We are a blank check company incorporated on June 25, 2019 as a Delaware corporation and formed for the purpose of effecting a merger, capital stock exchange, asset acquisition, stock purchase, reorganization or similar business combination with one or more businesses (the “Business Combination”). We have not selected any specific Business Combination target and we have not, nor has anyone on our behalf, initiated any substantive discussions, directly or indirectly, with any Business Combination target. We intend to effectuate our initial Business Combination using cash from the proceeds of our Initial Public Offering and the private placement of the Private Placement Units, the proceeds of the sale of our shares in connection with our initial Business Combination, shares issued to the owners of the target, debt issued to bank or other lenders or the owners of the target, or a combination of the foregoing.

 

We expect to continue to incur significant costs in the pursuit of our initial Business Combination.
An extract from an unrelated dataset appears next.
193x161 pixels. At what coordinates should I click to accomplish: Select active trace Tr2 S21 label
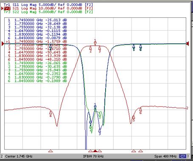[x=48, y=8]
We cannot assure you that our plans to complete our initial Business Combination will be successful.

 

Results of Operations

 

We have neither engaged in any operations (other than searching for a Business Combination after our Initial Public Offering) nor generated any revenues to date. Our only activities from June 25, 2019 (inception) through September 30, 2020 were organizational activities, including those necessary to prepare for the Initial Public Offering, described below, and identifying a target company for a Business Combination. We do not expect to generate any operating revenues until after the completion of our Business Combination. We expect to generate non-operating income in the form of interest income on marketable securities held after the Initial Public Offering. We incur expenses as a result of being a public company (for legal, financial reporting, accounting and auditing compliance), as well as for due diligence expenses.

        

For the three months ended September 30, 2020, we had a net loss of $102,313, which consists of formation and general and administrative expenses of $125,160, offset by interest income on marketable securities held in the Trust Account of $22,847.

 

For the nine months ended September 30, 2020, we had a net loss of $103,115, which consists of formation and general and administrative expenses of $125,962, offset by interest income on marketable securities held in the Trust Account of $22,847.

 

For the three months ended September 30, 2019 and for the period from June 25, 2019 (inception) through September 30, 2019, we had a net loss of $0 and $1,500, respectively, which consisted of formation costs.

 

Liquidity and Capital Resources

 

Until the consummation of the Initial Public Offering, our only source of liquidity was an initial purchase of common stock by the Sponsor and loans from our Sponsor.

 

On August 21, 2020, we consummated the Initial Public Offering of 25,000,000 units (the “Units” and, with respect to the shares of Class A common stock included in the Units sold, the “Public Shares”) at a price of $10.00 per Unit, generating gross proceeds of $250,000,000. Simultaneously with the closing of the Initial Public Offering, we consummated the sale of an aggregate of 741,250 units (the “Private Placement Units”) at a price of $10.00 per Private Placement Unit in a private placement to our stockholders, generating gross proceeds of $7,412,500. Each Private Placement Unit consists of one share of Class A common stock (“Private Placement Share”) and one-third of one warrant (each, a “Private Placement Warrant”).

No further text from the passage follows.